(Exercícios a realizar)
**A)** Reproduza, do texto sobre a falta de médicos de família, o trecho de "A incapacidade do" a "família aos portugueses.".
**B)** Retome o texto sobre a falta de médicos de família e prossiga-o a partir do ponto em que termina.

Mais de um milhão de portugueses continuam sem médico de família. Uma realidade tão absurda que permitiu mesmo a Ricardo Araújo Pereira dar-se ao luxo de sugerir soluções à ministra Marta Temido.
A incapacidade do Governo em garantir um médico de família a todos os portugueses é um dos muitos sintomas que caracterizam a grave doença que afeta o SNS. O diagnóstico está feito há mais de 20 anos.
Promessas, estudos, análises, projeções, planos e prazos têm vindo a acumular-se ao longo dos anos. Muito recentemente mais uma proposta, de mais um grupo de trabalho para os Cuidados de Saúde Primários, veio demonstrar que se continua a discutir o acessório deixando o essencial para trás.
E ao contrário do milagre das rosas, a formação de mais médicos e especialistas não permite atribuir mais médicos de família aos portugueses.
Nos últimos 10 anos saíram das faculdades de Medicina mais de 17.000 médicos. Por ano terminam a especialidade de Medicina Geral e Familiar cerca de 500. Dos quais só cerca de 350 ingressaram nos concursos abertos. E, após o ingresso, são vários os que abandonam o SNS nos anos subsequentes.

(Dados fornecidos)
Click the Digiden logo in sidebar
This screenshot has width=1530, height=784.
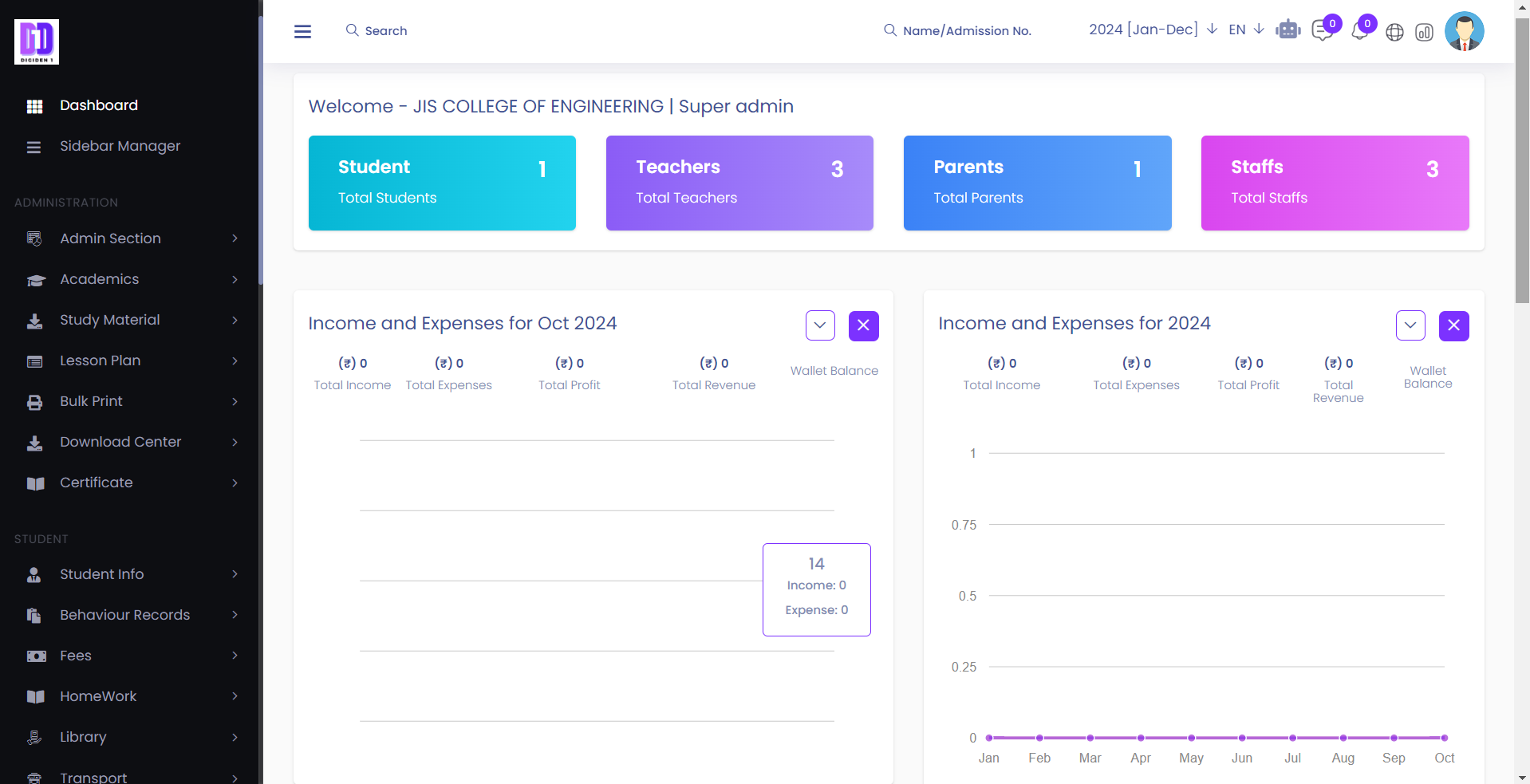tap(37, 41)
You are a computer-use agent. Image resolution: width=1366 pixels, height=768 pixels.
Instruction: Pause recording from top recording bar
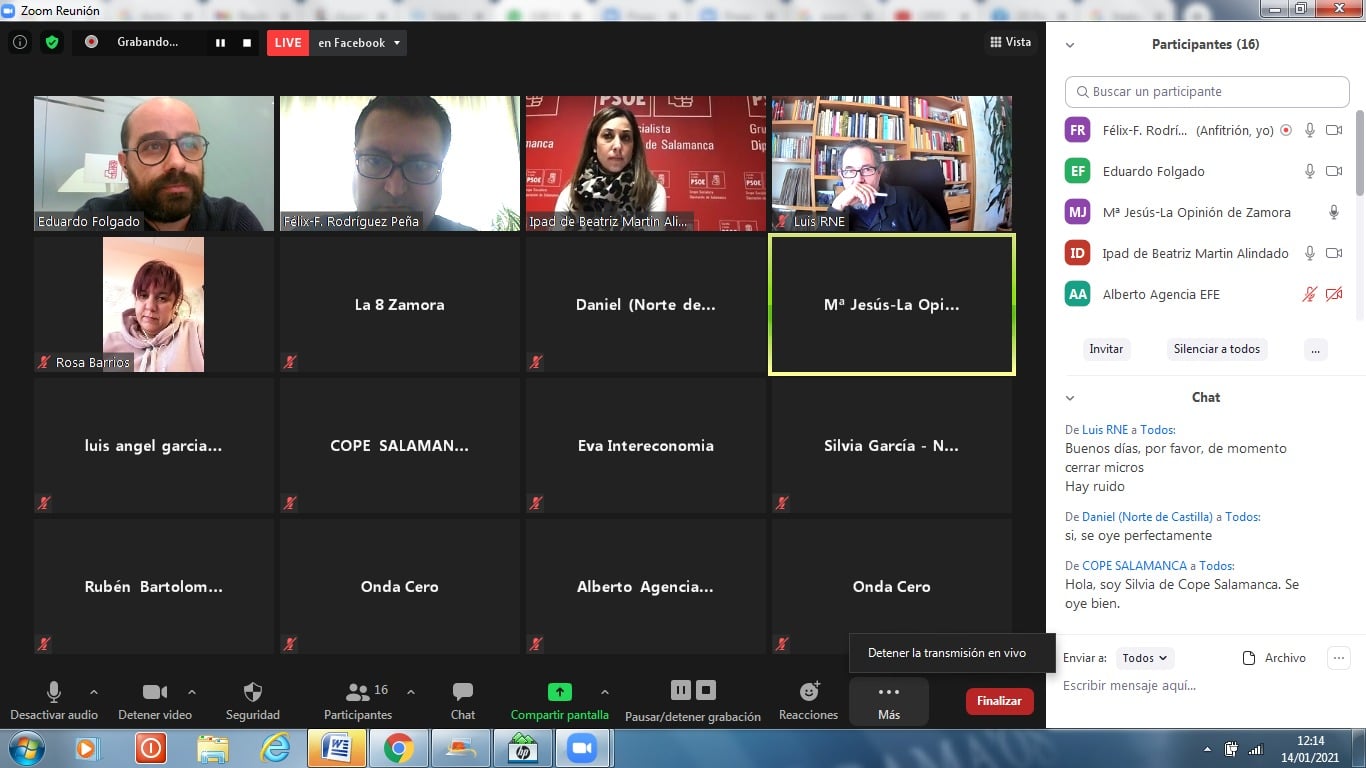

(Resultados dos exercícios)
**A)**
A incapacidade do Governo em garantir um médico de família a todos os portugueses é um dos muitos sintomas que caracterizam a grave doença que afeta o SNS. O diagnóstico está feito há mais de 20 anos.
Promessas, estudos, análises, projeções, planos e prazos têm vindo a acumular-se ao longo dos anos. Muito recentemente mais uma proposta, de mais um grupo de trabalho para os Cuidados de Saúde Primários, veio demonstrar que se continua a discutir o acessório deixando o essencial para trás.
E ao contrário do milagre das rosas, a formação de mais médicos e especialistas não permite atribuir mais médicos de família aos portugueses.

**B)**
1.300.000 é o último balanço de portugueses sem médico de família, segundo dados oficiais da ACSS. Um número que envergonha o SNS. Um número que devia envergonhar todos os políticos que ao longo dos anos têm prometido resolver o problema.
O médico de família é a pedra basilar do SNS. Em número adequado, com os meios apropriados, devidamente motivados/recompensados e com uma correta distribuição, permitem uma Medicina ambulatória de proximidade e de qualidade.
Tratam muitos doentes, mas também promovem a saúde e estimulam a prevenção. Na sua ausência, todo o restante sistema se desmorona: congestionam-se a urgências e as consultas hospitalares, atrasam-se diagnósticos, agravam-se situações previsíveis e de mais fácil resolução, falham rastreios oncológicos e não só. E ficamos sem margem para responder a emergências sanitárias. A carga da doença aumenta e a qualidade de vida tão defendida por muitos deixa de ser uma realidade.
No mesmo momento que apregoa novas metas para o Plano Nacional de Saúde 2020-2030, o Governo dá-nos um banho de realidade com a assunção do seu fracasso no que se refere à política de cuidados primários.
É obrigatório assumir que o atual modelo está falido e precisa de novos objetivos, novas prioridades, novas condições. O atual sistema só serve para fazer sair médicos do SNS, com todas as implicações que daí advêm. Os portugueses nunca irão compreender este desinvestimento na sua saúde e irão eles próprios condicionar o aparecimento de novos modelos de prestação de cuidados.
A contínua saída de médicos do SNS irá transformar-se, pela certa, num catalisador de mais saídas.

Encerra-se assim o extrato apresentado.